Neue Rolle für Lehrer, andere Prüfungen, Bildungsrat für Hamburg
In vier großen Handlungsfeldern sieht das Bündnis besonderen Entwicklungsbedarf:
- Schülerinnen und Schüler bräuchten in der modernen Welt vor allem vier Kompetenzen: Kommunikation, Kollaboration, Kreativität und kritisches Denken. Auch die Art der Leistungsrückmeldungen müsse sich mit entwickeln. „Im Angesicht dessen fordern wir eine grundlegende Überarbeitung der Bildungspläne und modernere Prüfungsformate. Durch individuellere Prüfungen und Leistungsrückmeldungen können wir auch die Bildungsungleichheit stärker bekämpfen“, so Thorben Bauer, Vorsitzender der Hamburger Schüler:innenkammer.
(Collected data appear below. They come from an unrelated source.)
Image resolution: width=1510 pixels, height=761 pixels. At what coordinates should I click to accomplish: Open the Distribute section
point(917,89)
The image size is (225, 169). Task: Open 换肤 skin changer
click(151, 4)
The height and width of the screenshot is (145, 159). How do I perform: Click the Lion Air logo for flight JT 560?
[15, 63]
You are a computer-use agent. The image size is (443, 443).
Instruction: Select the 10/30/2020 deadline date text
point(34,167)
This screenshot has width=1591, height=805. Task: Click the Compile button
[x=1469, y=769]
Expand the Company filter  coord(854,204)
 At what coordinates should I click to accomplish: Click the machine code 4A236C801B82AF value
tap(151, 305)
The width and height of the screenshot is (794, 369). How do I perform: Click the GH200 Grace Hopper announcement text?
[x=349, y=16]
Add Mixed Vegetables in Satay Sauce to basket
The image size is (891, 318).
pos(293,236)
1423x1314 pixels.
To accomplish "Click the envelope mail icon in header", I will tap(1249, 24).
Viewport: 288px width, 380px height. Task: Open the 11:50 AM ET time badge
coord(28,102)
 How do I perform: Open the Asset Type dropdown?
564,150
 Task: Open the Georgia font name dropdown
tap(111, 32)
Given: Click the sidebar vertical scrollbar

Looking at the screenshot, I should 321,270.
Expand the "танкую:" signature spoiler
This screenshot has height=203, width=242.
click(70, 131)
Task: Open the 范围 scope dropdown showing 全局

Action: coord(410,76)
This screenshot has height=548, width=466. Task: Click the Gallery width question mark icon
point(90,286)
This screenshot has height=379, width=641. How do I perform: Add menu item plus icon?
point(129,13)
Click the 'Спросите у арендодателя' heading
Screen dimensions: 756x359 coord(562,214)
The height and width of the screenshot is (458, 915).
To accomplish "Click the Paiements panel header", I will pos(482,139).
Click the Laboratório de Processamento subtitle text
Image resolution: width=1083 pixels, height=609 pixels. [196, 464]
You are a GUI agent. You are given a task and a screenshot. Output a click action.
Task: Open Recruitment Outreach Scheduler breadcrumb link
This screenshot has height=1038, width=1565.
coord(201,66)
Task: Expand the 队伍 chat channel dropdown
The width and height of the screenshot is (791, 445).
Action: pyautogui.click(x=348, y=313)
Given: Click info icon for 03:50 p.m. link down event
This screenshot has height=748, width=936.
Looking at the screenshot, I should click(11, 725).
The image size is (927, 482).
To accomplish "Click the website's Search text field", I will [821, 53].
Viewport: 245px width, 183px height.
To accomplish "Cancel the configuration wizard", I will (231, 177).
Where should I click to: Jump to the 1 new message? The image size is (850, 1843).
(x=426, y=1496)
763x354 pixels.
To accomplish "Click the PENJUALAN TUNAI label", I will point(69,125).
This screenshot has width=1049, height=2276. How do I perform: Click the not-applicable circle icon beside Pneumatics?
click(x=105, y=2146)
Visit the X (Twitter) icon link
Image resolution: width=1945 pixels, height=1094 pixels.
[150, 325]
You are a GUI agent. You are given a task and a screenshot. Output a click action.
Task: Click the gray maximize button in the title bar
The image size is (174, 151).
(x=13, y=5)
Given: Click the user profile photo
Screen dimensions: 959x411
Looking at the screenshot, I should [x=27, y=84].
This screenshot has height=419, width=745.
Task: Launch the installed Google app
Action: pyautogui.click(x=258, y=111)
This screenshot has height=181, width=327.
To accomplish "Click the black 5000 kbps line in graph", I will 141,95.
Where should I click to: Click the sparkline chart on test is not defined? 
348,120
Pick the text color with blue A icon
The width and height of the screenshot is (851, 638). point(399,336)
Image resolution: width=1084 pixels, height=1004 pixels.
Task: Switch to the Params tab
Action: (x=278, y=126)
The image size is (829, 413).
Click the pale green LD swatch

- „Den Lehrkraft-Beruf müssen wir vom Image des veralteten Einzelkämpfers zu einem modernen Teamberuf entwickeln“, sagt Thimo Witting, Sprecher der Vereinigung der Schulleitungen der Hamburger Stadtteilschulen in der GGG. Deshalb dürfe nicht nur die Zeit vor der Klasse Kernaufgabe sein und mit Arbeitszeit abgebildet werden, sondern zu gleichen Teilen auch die Zeit für die eigene und systemische Professionalisierung und Weiterentwicklung sowie Beratungsleistungen für Schüler und deren Eltern.
- Schulen brauchten stabile und verlässliche Regeln, die nicht durch kurzfristige Eingriffe von Behörden umgeworfen werden. Diese Rahmenbedingungen sollten gemeinsam mit den Schulen und der Schulgemeinschaft entwickelt und Lehrer, Eltern sowie Schülerinnen und Schüler in die Entscheidungsprozesse eingebunden werden. „So sind die Anforderungen an eine Grundschule in Altona andere als an ein Gymnasium in Wandsbek. Deshalb müssen viele Entscheidungen zur Umsetzung der Bildungsziele direkt vor Ort getroffen werden. Jede Schule soll den Freiraum bekommen, eigene Lösungen zu entwickeln, die genau auf die Schüler und das Umfeld zugeschnitten sind,“ sagt Simone Kohl, Vorsitzende der Elternkammer Hamburg.
- Das Bündnis erwartet nach der Bürgerschaftswahl eine Gesetzesinitiative der Parteien in der Bürgerschaft zur Einrichtung eines Bildungsrats Schule für Hamburg und dessen gesetzliche Verankerung. Dieser soll mittel- und langfristig Perspektiven für das Hamburgische Schulwesen entwickeln. Neben Abgeordneten sollen auch die Kammern und der Landesschulbeirat, Schulleitungs- und weitere Bildungsverbände sowie die Gewerkschaften eingebunden werden. „So können wir das Hamburger Schulwesen nachhaltig entwickeln“, sagt der Hamburger GEW-Vorsitzende Sven Quiring.